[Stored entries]
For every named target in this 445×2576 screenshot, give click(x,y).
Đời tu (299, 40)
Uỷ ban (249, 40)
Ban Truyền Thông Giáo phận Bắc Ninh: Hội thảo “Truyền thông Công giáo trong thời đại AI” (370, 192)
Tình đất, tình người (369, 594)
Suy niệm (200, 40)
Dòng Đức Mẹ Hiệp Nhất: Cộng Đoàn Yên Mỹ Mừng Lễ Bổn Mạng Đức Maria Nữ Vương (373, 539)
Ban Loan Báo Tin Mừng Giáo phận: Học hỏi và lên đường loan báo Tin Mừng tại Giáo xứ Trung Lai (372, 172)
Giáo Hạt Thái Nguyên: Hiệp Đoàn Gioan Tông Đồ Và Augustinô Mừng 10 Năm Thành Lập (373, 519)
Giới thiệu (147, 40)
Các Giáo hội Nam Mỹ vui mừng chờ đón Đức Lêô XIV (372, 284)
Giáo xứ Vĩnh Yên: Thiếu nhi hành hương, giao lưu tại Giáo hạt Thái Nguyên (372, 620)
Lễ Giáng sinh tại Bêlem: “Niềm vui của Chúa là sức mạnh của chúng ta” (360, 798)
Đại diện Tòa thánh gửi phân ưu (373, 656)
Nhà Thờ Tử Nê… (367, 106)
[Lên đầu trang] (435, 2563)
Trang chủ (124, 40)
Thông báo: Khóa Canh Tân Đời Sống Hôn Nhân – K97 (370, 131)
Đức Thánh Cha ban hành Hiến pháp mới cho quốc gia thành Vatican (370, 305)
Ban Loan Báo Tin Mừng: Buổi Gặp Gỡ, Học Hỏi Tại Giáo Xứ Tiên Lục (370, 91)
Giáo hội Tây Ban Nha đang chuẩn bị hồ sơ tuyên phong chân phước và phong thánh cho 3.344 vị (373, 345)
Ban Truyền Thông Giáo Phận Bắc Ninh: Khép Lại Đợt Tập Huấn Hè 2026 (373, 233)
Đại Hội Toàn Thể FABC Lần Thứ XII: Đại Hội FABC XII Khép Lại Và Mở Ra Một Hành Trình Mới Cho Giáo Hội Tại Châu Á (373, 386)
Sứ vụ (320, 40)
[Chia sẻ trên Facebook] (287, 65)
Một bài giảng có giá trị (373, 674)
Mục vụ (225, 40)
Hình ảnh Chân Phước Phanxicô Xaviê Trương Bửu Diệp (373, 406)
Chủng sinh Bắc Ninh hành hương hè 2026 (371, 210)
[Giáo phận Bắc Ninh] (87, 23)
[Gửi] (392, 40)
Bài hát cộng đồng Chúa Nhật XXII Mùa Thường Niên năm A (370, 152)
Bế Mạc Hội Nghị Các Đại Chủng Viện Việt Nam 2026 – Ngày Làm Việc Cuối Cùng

- _Work required_: Check every line in the entries for the word "Giáo". State how many have it, with no other text.

- _Written solution_: 10